To do:
The line containing "Instruction: Click the red Stop loading icon" marks the start; repeat it and every following line exactly through the end of the entries.

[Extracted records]
══════════

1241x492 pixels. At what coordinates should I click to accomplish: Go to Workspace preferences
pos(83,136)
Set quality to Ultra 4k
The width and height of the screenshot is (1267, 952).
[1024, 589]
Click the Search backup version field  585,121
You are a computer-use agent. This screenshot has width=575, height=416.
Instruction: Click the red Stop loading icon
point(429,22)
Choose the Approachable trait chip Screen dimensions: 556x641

══════════

Task response:
Instruction: Click the red Stop loading icon
point(429,22)
Choose the Approachable trait chip Screen dimensions: 556x641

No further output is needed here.